The seventh battleground state, Nevada, is tied among likely voters though Harris is three points stronger than Trump among registered voters.”

Looking at North Carolina, Harris needs help with rural voters. She hired Rural Organizing to help with that. From their substack:

“In one of the biggest developments this week, the Harris/Walz campaign unveiled their Plan for Rural Communities….the plan “marks a concerted effort by the Democratic campaign to make a dent in the historically Trump-leaning voting bloc in the closing three weeks before Election Day. Trump carried rural voters by a nearly two-to-one margin in 2020, according to AP VoteCast. In the closely contested race, both Democrats and Republicans are reaching out beyond their historic bases in hopes of winning over a sliver of voters that could ultimately prove decisive.”

Rural America is more diverse than the MAGA stereotype, and shaving GOP margins there can be margins of victory both for local and statewide candidates. “We are bigger than just agriculture issues….“Reverse coattails” or “closing the margins” or “lose less:” However it’s described, it’s an important strategy for Harris to be pushing right now.

The 2024 election is just a little over two weeks away, and most Democrats are down to chewing their last fingernail with worry.

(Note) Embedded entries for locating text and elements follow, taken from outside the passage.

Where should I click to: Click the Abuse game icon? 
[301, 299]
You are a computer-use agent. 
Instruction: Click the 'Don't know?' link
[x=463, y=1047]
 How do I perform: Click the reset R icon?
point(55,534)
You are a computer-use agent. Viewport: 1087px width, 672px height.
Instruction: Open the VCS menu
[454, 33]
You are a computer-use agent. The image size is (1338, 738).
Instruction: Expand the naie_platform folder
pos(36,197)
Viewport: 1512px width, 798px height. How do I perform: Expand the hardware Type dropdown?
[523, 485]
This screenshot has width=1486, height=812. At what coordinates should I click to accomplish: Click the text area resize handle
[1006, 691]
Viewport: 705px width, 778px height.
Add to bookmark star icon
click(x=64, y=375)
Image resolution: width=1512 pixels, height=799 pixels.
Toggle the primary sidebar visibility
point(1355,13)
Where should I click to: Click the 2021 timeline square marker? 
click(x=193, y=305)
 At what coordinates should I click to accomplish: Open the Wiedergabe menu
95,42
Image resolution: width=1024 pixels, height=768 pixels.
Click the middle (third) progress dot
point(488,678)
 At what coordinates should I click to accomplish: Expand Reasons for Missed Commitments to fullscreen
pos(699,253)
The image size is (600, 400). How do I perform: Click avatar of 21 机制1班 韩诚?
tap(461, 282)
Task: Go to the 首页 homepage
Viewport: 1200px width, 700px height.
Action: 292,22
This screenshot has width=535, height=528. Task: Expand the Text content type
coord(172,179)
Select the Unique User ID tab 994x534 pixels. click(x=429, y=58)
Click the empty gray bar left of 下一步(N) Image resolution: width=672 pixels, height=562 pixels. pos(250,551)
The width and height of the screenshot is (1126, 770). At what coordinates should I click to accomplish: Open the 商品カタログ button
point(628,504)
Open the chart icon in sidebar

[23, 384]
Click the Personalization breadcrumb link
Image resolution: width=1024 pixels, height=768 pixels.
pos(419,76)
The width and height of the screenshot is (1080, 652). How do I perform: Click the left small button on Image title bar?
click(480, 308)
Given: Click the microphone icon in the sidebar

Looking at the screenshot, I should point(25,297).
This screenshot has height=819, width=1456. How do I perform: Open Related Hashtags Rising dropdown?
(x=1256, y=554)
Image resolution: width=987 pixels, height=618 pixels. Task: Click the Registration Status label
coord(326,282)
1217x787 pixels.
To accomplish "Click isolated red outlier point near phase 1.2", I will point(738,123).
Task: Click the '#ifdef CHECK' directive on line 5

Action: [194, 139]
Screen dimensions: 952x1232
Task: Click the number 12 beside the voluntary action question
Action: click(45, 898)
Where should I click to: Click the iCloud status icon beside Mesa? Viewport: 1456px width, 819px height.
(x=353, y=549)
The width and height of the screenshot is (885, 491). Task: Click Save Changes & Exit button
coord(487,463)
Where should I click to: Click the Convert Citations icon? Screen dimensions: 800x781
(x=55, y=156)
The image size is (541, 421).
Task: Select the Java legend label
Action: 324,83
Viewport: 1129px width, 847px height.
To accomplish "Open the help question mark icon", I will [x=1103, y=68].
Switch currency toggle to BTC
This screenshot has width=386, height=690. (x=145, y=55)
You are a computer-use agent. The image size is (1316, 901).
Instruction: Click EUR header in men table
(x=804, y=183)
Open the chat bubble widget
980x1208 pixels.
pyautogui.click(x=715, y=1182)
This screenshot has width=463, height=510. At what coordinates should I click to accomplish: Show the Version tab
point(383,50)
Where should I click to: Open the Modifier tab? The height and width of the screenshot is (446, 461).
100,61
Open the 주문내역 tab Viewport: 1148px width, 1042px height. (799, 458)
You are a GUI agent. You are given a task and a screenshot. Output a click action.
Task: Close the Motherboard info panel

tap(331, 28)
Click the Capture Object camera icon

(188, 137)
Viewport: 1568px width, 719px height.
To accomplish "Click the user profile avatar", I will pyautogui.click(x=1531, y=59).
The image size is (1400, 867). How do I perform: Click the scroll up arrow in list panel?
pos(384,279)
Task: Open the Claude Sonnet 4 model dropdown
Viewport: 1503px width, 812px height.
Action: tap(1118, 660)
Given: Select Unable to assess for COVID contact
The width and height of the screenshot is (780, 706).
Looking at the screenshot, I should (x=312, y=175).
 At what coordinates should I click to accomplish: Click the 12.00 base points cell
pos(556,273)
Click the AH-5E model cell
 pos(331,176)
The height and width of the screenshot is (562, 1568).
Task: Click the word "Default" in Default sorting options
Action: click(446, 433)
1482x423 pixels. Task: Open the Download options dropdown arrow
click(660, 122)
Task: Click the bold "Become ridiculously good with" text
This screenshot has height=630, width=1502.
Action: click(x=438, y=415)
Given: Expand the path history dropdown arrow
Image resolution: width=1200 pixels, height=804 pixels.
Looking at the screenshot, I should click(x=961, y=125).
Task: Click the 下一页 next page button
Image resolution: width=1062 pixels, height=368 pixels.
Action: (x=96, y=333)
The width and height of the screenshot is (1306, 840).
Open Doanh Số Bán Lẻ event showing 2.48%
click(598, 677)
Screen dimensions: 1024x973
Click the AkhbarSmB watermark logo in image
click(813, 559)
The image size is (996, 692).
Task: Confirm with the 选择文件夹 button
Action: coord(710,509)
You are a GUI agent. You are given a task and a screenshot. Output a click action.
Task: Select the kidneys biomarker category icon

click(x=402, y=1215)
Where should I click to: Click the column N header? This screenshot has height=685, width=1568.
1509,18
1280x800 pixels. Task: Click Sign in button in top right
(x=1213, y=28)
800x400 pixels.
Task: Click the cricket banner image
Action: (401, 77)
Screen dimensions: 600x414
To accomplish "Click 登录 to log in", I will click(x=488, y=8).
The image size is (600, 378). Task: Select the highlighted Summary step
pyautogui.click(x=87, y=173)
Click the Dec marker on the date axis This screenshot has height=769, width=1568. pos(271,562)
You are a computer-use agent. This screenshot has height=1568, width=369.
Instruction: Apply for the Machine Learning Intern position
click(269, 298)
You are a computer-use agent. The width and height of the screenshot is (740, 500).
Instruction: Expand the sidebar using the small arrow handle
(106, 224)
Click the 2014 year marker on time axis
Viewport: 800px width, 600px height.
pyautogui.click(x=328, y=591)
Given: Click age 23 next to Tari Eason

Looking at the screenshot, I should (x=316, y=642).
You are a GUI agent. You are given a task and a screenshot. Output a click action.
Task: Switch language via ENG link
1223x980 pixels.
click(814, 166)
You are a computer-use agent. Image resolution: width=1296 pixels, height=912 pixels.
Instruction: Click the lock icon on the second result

This is nothing new, of course. That’s just the way Dems roll.

Republicans meanwhile are ready to open the champagne saying they have no need to worry. That’s how they roll. Both of these phenomena are indicative of a certain kind of temperament but they are also real political strategies.

Bottom line: don’t overthink the polls. Just go and vote, and get your reluctant friends out to vote too.